This doesn’t require any code, just a PEP establishing the standard. Do you have any thoughts; whether it’s even valuable enough to warrant that?

Does it even need a PEP? Is it not something that scientific package authors can just agree on as a convention? It’s not a matter of whether the proposal is “valuable enough” to warrant a PEP, but rather whether having a PEP rather than just a convention is of sufficient benefit to justify the cost (the PEP process is pretty laborious, and once finalised, making changes is relatively difficult).

Regardless, the proposal sounds like a reasonable idea to me.

For me, the value of making a PEP out of it is that there is something concrete to say “This has been looked at and discussed by The Community, and have agreed it’s a good standard to use going forward”: it has more authority than me just writing a blog post and expecting the ecosystem to revolve around it. It’s hard enough trying to get people to accept standards which are PEPs (e.g. PEP8); I think this would be beneficial to scientific python and science in general, but am not optimistic about it gaining any traction without some sort of thumbs up from people more integral to the community than me, and somewhat-official documentation.

The proposal sounds complicated enough to warrant an actual standard. There’s no one obvious schema to use, the exact mechanics of “falling back to PyPI metadata” won’t be straightforward, and so on.

My worry is that the PEP process won’t give you the right audience. You’ll need to discuss with the scientific community, the people who wrote SciPy’s citation page, astropy.__citation__ or duecredit. A PEP will normally attract CPython developers and/or the PyPA (Python Packaging Authority). I’m afraid there’s not much overlap.

1 Like

I wonder whether this should be included in package metadata instead. Doing this in code makes it difficult to validate the correctness of the citation. It would be equally simple to introduce a collection of optional wheel metadata fields to convey the information.

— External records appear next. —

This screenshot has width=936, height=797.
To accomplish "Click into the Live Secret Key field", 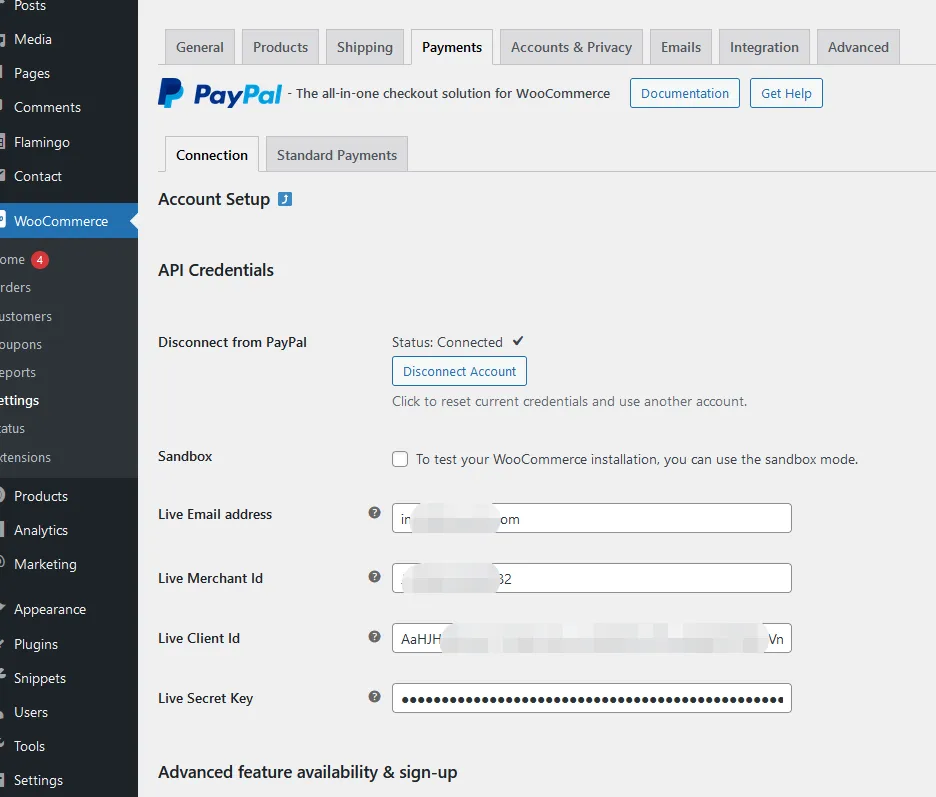I will point(591,698).
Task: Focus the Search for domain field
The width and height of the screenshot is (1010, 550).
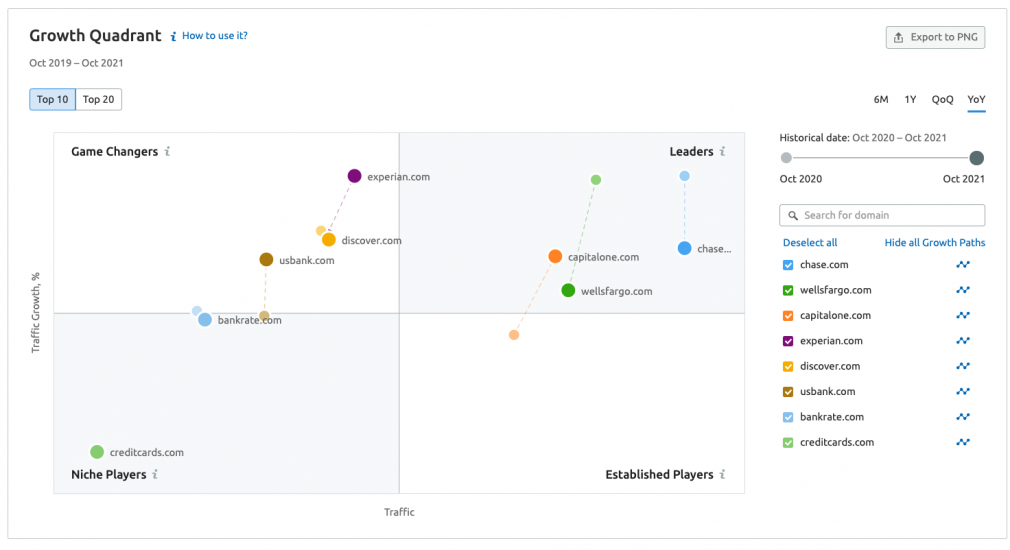Action: [882, 215]
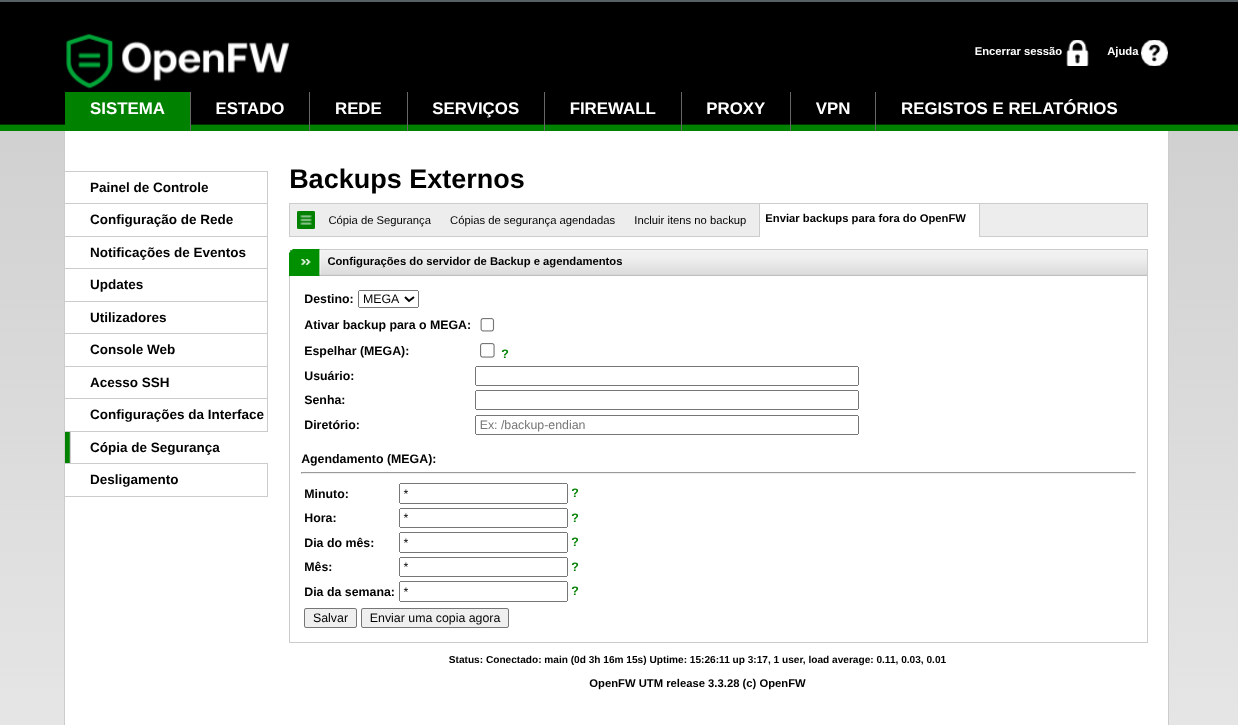Click the padlock icon to end session
This screenshot has width=1238, height=725.
tap(1077, 53)
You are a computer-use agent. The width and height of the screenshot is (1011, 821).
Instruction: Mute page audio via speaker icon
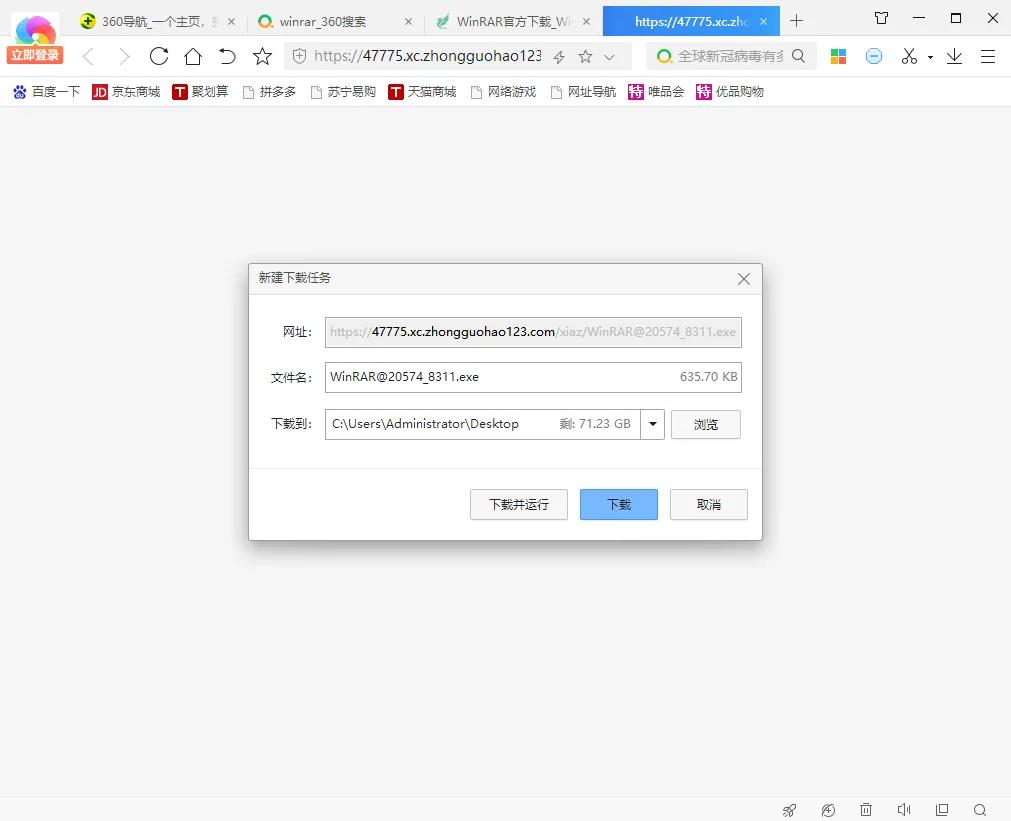coord(903,810)
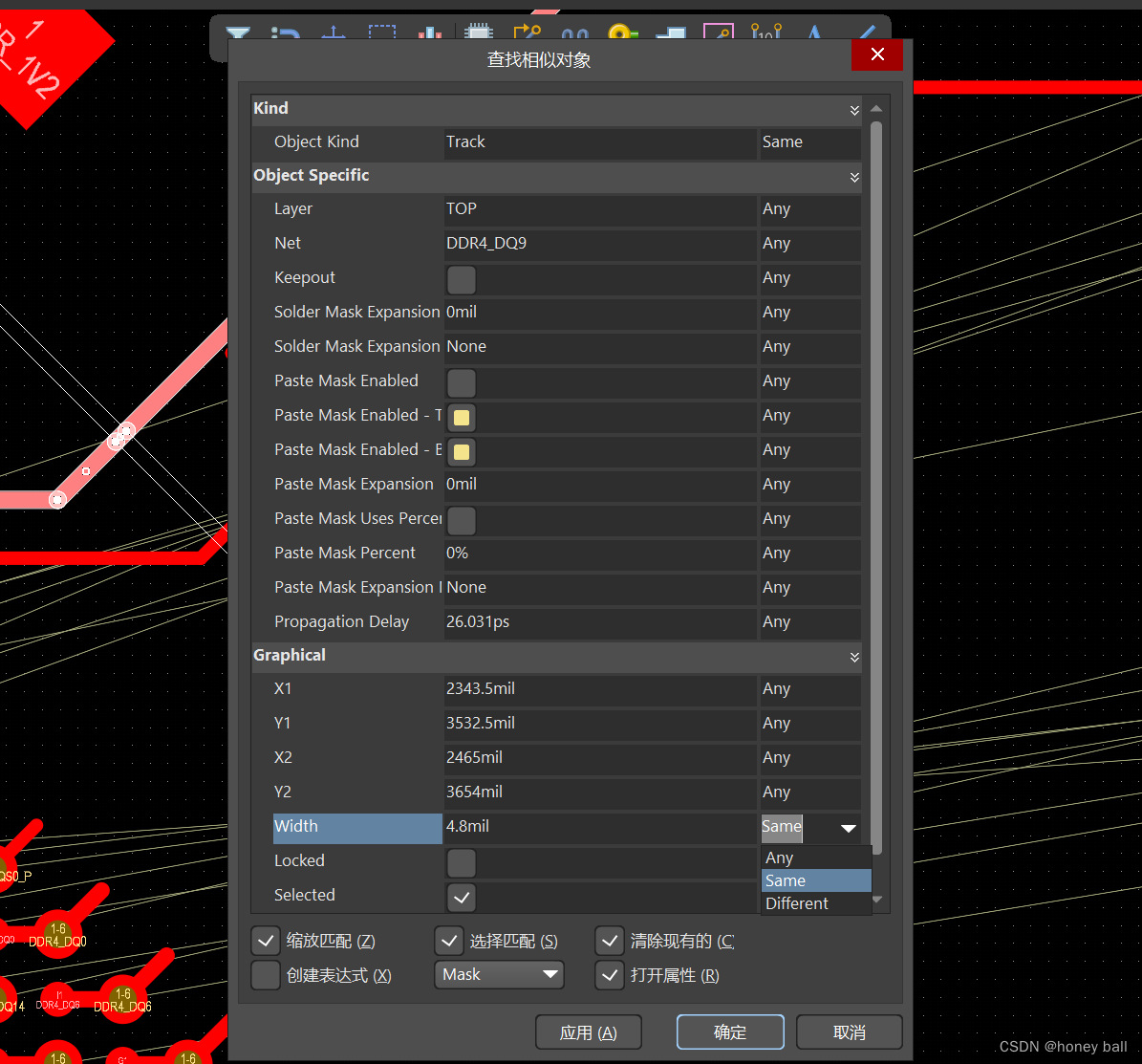Click the 应用 button to apply settings

coord(588,1031)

I’d agree with @uranusjr. Looks like something to include in pyproject.toml.

My rationale for including it in the code is that you could get it from an installed instance of the library, just like __version__. I may be misunderstanding, but the pyproject.toml doesn’t get pulled down when you pip install something, right? In the future it would be awesome if PyPI had fields on the site/ in the REST endpoint for citation information, but that’s a pretty big change to hope for as it’s relatively niche.

Another positive of doing it in code is the ability to dynamically generate things like the access date, and reuse the existing __version__ field rather than having to keep track of yet another version string.

Doing this in code makes it difficult to validate the correctness of the citation.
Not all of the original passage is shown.